Wave equation: travelling solutions

Question

I know that $f(x-ct)$, $g(x+ct)$ and $f(x-ct)+g(x+ct)$ are all solutions of the wave equation $$ \frac{\partial u}{\partial t^2}=c^2\frac{\partial^2 u}{\partial x^2}. $$ This is easily shown using the chain rule. How do I interpret this as left and right travelling functions? I'm having a hard time getting the picture of what's happening.

Answer 1

Let $f:\mathbb{R} \to \mathbb{R}$ and define $F :\mathbb{R}^2 \to \mathbb{R}$ as $F(x,t)=f(x-ct)$. It will solve the equation. Pick your favourite point, for example $(0,0)$. If you watch the evolution of this point in time, you will see that its coordinates will satisfy $x-ct=0$, i.e. $x=ct$, so it will travel to the right.

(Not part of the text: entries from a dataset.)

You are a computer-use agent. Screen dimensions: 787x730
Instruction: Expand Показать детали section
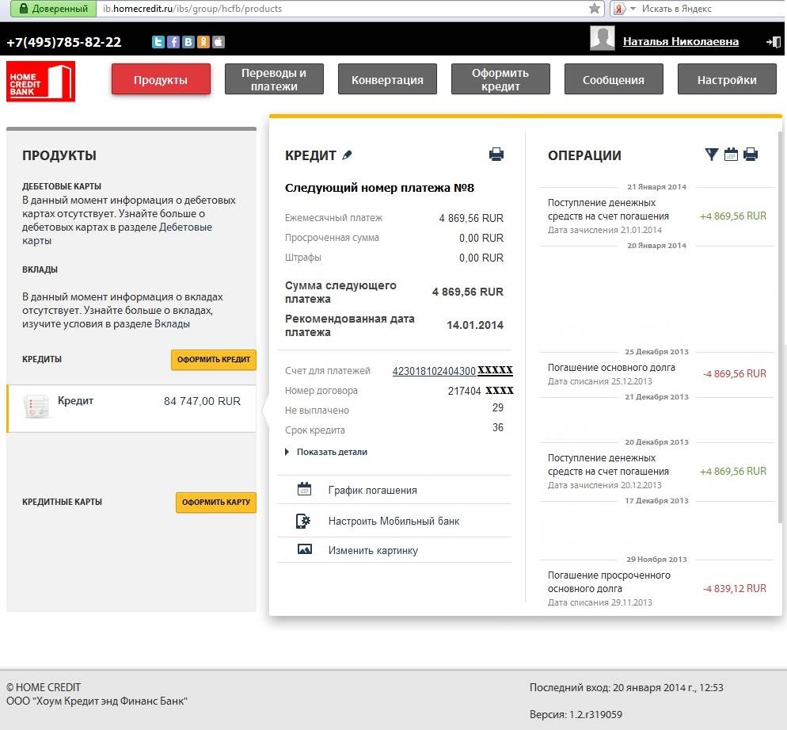click(331, 452)
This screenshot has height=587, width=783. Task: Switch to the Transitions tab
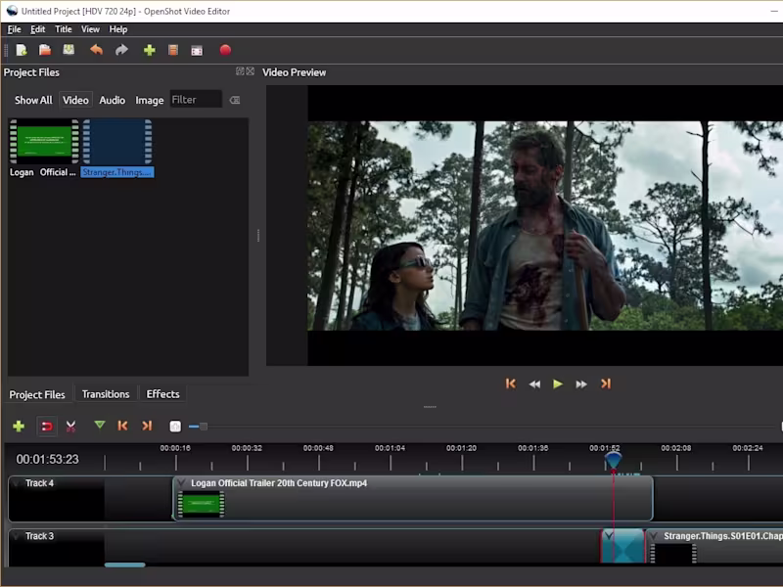[x=106, y=394]
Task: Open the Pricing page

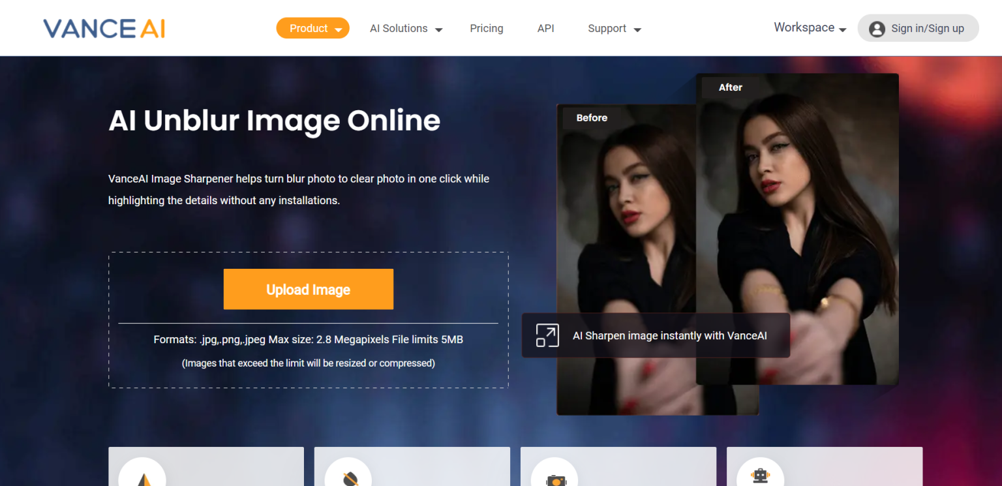Action: click(x=487, y=28)
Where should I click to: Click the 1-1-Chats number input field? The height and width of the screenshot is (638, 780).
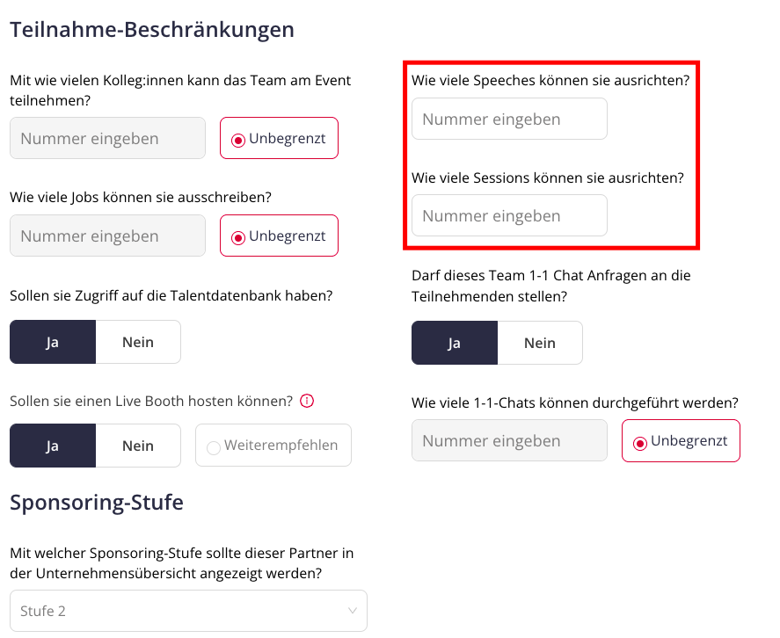coord(509,440)
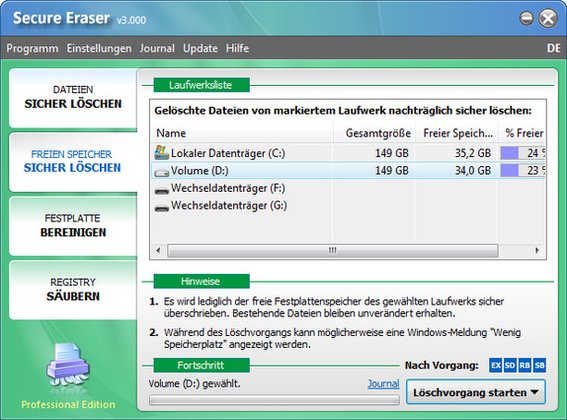Open the Journal link near progress

(383, 383)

The argument is similar for the $x+ct$ combination.

Answer 2

if you select a certain value of $f$, say $f_*$ when $x=x_*$ and $t=t_*$and then ask for what other combinations of $x$ and $t$ does $f(x-ct)=f(x_*-ct_*)=f_*$ you'll see that that happens when $x-ct=x_*-ct_*$ ... for that to be true, the relations $t=x/c$ and $t_*=x_*/c$ must hold ... meaning that $f=f_*$ when $x=ct=x_*=ct_*$